Approximately 4.5 billion years ago, the catastrophic explosion of a massive star, a supernova, caused an vast cloud of cosmic dust and gas to come together and form our solar system. Astronomers tried to understand how our Earth began to support life and could there be life in other solar systems, - informs the newspaper The Independent. Now contemporary research has warranted scientists from The University of New Mexico, Arizona State University and NASA's Johnson Space Center to append one more section of that puzzle with the finding of the oldest ever determined igneous meteorite.

It wasn't immediately clear that the rock was extraterrestrial because of its light color, the researchers told Live Science.

"The objective of this research was to understand the origin and formation time of an unusually silica-rich igneous meteorite", says co-author and ASU's Center for Meteorite Studies director, Meenakshi Wadhwa. Not only is this an exceptionally abnormal rock type, its vociferating that not all asteroids appear the same. "Some of them look nearly like the crust of the Earth because they're so light colored and full of [silica]", Agee said.

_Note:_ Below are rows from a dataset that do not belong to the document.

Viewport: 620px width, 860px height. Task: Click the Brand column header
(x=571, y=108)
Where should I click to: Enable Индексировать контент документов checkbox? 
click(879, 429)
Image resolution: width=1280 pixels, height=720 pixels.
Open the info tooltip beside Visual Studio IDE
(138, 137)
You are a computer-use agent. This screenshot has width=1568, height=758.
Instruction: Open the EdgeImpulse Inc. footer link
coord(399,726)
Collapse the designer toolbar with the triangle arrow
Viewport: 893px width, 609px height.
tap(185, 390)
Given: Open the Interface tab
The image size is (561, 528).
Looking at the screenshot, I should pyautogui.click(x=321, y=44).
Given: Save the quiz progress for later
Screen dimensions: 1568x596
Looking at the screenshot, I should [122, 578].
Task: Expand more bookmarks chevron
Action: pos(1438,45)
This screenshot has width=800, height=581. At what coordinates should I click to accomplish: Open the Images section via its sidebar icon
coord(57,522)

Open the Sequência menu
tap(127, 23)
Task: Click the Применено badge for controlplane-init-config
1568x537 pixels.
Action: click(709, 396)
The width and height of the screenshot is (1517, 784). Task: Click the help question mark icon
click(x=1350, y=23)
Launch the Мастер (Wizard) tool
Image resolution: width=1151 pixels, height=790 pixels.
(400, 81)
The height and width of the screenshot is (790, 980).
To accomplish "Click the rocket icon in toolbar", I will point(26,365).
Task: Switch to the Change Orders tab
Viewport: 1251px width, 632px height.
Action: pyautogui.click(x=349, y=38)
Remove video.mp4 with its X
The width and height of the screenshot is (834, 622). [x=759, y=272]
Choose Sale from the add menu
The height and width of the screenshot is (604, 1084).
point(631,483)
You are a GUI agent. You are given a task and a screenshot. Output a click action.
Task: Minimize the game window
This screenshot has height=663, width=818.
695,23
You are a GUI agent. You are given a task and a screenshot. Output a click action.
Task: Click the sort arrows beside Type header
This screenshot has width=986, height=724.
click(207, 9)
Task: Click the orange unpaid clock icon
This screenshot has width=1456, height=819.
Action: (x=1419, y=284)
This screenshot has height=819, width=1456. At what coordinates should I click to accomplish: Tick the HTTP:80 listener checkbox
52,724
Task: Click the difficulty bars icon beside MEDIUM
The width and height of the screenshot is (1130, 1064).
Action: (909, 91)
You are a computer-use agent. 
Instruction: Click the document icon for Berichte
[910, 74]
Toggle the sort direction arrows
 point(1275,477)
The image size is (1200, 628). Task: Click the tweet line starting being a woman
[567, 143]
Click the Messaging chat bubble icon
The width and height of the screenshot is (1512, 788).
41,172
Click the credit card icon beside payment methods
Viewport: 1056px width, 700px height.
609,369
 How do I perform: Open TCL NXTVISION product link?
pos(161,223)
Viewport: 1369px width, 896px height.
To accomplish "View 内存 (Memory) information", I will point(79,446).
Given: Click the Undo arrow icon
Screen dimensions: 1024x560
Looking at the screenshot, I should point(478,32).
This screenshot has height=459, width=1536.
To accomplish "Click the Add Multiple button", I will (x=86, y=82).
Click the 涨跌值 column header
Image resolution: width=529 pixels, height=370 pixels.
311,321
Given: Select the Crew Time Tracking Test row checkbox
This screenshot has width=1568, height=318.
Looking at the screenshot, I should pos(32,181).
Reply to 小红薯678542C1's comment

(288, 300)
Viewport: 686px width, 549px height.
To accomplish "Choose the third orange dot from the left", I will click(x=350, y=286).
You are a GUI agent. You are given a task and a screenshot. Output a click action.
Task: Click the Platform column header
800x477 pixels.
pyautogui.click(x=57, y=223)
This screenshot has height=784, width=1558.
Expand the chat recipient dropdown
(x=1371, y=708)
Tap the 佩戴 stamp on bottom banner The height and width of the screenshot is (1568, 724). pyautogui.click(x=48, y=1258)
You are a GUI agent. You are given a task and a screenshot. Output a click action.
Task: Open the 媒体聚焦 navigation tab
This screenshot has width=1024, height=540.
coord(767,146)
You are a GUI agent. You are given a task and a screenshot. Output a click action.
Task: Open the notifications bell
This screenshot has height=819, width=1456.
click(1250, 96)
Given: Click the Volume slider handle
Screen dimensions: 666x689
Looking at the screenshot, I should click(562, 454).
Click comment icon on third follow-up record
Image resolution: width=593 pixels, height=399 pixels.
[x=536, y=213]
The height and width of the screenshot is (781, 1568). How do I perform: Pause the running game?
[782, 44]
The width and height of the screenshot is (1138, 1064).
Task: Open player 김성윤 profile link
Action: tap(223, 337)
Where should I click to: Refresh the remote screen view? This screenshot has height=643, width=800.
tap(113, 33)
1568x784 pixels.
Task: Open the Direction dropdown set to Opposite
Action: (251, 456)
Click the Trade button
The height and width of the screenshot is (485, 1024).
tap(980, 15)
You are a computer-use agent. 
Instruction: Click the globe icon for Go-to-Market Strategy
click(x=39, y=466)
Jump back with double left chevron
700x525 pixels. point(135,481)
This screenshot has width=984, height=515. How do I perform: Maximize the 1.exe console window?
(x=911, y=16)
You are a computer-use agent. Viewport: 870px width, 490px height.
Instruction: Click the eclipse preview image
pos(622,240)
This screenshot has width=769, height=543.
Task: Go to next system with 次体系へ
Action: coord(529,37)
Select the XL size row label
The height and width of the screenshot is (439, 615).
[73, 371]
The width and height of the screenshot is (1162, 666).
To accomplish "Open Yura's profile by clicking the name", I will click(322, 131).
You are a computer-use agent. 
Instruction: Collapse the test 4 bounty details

At 4.6 billion years old, NWA 11119 is the oldest igneous meteorite ever discovered. "Therefore, this likely implies that carbonaceous chondrite organics were formed through chemical reactions in the early Solar System, rather than having been inherited from the interstellar medium".

Scientists have analysed one of the meteorites that formed during this period before crashing down on Earth 4.5 billion years later.

Most meteorites are formed through the collision of asteroids orbiting the sun in a region called the asteroid belt.

The tumultuous period during the birth of the Solar System saw space rocks swarming around the growing gravitational field of the Sun and colliding at a rapid rate to form the planets, moons and meteors we see today.

Decrepit igneous meteorite entails indication to planet building blocks.

"It has the highest abundance of silica and the most ancient age (4.565 billion years old) of any known igneous meteorite", said Daniel Dunlap, the study's co-author. As a result, the meteorite provides the evidence of some of the first volcanic activity on Earth. "Meteorites like this were the precursors to planet formation and represent a critical step in the evolution of rocky bodies in our solar system".

"Chondrites are a snapshot of the early Solar System, providing key insights on how protoplanets and planets formed and were processed", according to study lead Romain Tartèse of Manchester's School of Earth and Environmental Sciences. They thought it belonged to the Earth.

Carbonaceous chondrites are made of the first solid materials - such as rocks, organics, water ice, and fine grain dust - formed in the Solar System. "Ultimately, this is how planets are forged".